Dispositions are also important for other school professionals or candidates at the advanced level.  The majority of programs at the advanced level work with program specific dispositions based on professional or state standards or competencies.  However, as stated earlier, all programs are aligned with the unit dispositions. 

Dispositions are introduced in a systematic manner within the transition points and are assessed through course related activities or clinical and field experiences. For example, advanced teacher candidates in special education are provided with information about dispositions during a formal admission interview. Dispositions are discussed throughout the program of study and integrated into course activities and application exercises.  During the culminating student teaching/practicum experience, cooperating teachers evaluate the professional dispositions of teacher candidates using formative and summative evaluations that include a comprehensive Professional Behavior Observation Checklist.
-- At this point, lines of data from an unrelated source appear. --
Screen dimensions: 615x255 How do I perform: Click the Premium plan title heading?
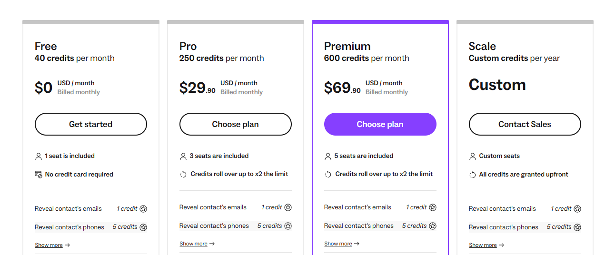(347, 46)
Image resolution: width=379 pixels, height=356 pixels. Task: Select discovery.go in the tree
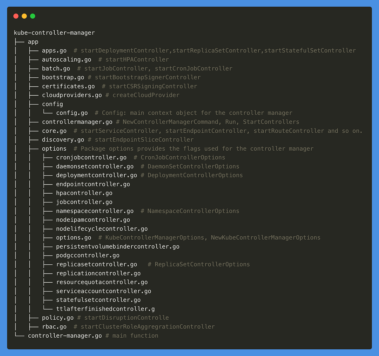(63, 139)
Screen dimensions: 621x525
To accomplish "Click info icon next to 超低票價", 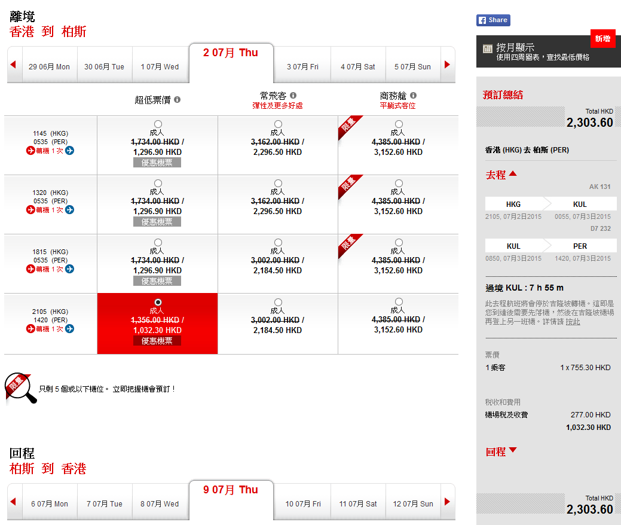I will (177, 100).
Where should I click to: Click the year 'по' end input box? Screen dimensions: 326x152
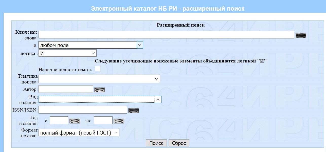click(103, 120)
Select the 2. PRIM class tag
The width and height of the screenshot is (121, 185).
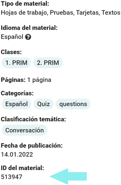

Candidates who do not meet the expectations related to dispositions go through the professional concerns process or are counseled out of the profession. 

For candidates in the School Library Media Program, dispositions are introduced in IM 620, a course typically taken during the first semester.  The dispositions are integrated throughout the program through course-based activities and assessed during the internship by the supervising library media specialist, the university supervisor, and the candidate. 

Candidates in the Curriculum and Instruction Master’s Program are licensed teachers and have, therefore, demonstrated basic competency in the dispositions of effective teaching. Given that dispositional foundation, the program focuses on development of dispositions related to teachers at the advanced level: professional communication, engagement in the profession, professional collaboration, consideration of multiple perspectives, willingness to challenge and analyze one’s own perspective given alternatives, critical self-reflection, and attention to preparation and contributions to class.  Assessments in each of the four core courses allow candidates to reflect on the development of dispositions; for example, students write a teacher identity essay, keep journals of their reflections/processing, create projects in small groups, write critical analyses of readings. Finally, the second transition point involves an oral presentation to a committee whereby candidates’ dispositions are evaluated as part of the assessment of their understanding of core content.

Candidates in Educational Administration and Leadership are licensed teachers either with a minimum of three years teaching or for alternative licensure, are required to have a minimum of 1050 hours of documented teaching.  Candidates have demonstrated fundamental competency in the dispositions of effective teaching. Dispositions of effective school administration and leadership are further developed through the program application essay, coursework, mentoring with educational administration faculty, field experience activities, and the completion of an electronic portfolio. Assessments of candidate dispositions occur formatively by the development of professional leadership and goal statements; reflective essays and journaling; a self-assessment validated by advisors, professional networking and collaborating with peers; and by attending professional conferences. Summative assessment of candidates’ dispositions occur by means of a situational observation whereby the candidate is given a series of case studies and asked to respond to each situation orally with a university supervisor and on-site administrative supervisors. Rubrics are used to evaluate responses.  

A review of program data indicates that our candidates have the professional dispositions to be successful and effective when working with students, parents, and other professional colleagues.

Summary: Candidates demonstrate a clear understanding of the professional dispositions expected within the education profession.  Data from a variety of sources provide evidence that candidates demonstrate these dispositions when working in classrooms with students and interacting with parents and other professionals.  The unit has also developed processes and support systems to address issues related to candidates who do not have the essential professional dispositions.